* WHAT NEEDS TO BE DONE
Go to the line containing "Screen dimensions: 1920x978" in the records below and print it and every following line exactly, on through the line containing "You are a computer-use agent. Image", then stop.

* RECORDS SUPPLIED
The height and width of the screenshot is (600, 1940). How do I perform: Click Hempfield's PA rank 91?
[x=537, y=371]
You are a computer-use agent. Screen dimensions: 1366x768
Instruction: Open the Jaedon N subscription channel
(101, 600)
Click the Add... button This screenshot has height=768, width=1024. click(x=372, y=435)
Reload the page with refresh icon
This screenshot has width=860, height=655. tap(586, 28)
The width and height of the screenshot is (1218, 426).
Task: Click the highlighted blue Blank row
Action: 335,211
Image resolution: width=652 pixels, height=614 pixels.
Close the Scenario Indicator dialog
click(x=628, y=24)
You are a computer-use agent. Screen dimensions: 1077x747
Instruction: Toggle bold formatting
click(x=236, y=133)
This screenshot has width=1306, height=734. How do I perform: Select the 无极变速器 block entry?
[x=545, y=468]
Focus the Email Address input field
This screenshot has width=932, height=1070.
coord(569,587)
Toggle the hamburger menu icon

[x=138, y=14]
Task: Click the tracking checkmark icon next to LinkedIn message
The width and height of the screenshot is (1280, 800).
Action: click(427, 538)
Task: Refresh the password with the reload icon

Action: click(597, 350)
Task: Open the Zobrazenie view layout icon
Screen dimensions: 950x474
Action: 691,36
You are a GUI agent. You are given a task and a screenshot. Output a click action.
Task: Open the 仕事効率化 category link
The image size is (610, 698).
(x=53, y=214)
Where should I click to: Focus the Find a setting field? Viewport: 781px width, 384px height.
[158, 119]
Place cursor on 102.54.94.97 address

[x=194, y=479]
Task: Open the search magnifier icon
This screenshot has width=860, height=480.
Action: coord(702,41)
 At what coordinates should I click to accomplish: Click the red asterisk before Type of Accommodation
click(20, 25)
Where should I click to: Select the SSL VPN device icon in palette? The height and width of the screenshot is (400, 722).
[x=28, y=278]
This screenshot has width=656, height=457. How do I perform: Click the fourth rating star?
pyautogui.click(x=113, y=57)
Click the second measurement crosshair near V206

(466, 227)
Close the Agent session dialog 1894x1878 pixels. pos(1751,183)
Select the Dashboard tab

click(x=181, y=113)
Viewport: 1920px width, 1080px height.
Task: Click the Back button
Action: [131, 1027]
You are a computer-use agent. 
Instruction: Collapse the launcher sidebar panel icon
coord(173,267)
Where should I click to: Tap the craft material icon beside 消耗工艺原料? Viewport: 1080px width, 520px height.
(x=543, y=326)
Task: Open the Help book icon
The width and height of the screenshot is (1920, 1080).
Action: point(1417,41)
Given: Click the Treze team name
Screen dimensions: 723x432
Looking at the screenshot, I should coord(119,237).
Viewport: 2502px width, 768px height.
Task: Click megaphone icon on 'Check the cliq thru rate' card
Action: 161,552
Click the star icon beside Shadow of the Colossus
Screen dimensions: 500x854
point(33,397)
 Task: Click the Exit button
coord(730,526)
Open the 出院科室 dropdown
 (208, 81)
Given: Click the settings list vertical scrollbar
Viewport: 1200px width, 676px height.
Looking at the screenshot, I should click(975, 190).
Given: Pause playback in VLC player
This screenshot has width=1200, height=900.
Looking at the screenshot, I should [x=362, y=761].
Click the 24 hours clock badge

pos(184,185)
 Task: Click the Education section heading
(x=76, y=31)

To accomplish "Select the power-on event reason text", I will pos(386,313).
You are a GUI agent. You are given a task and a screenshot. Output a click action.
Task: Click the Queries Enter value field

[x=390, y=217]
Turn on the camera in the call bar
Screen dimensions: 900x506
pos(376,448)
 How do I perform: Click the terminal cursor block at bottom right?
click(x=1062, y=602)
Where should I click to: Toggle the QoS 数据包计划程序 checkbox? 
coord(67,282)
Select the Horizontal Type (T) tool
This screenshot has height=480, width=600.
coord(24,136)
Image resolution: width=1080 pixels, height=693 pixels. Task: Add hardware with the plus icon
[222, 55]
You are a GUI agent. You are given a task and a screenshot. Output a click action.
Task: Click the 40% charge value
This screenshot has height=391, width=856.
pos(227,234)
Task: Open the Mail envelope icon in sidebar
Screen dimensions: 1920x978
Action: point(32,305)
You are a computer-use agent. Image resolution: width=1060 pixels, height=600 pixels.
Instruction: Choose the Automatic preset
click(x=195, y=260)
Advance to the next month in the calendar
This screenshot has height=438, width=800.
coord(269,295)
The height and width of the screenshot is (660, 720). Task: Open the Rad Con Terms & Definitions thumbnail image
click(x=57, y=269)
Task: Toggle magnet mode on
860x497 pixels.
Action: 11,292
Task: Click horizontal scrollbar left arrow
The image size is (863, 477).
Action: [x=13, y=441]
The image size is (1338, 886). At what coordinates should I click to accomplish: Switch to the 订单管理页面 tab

* SOLUTION BELOW
Screen dimensions: 1920x978
Action: point(32,305)
You are a computer-use agent. Image resolution: width=1060 pixels, height=600 pixels.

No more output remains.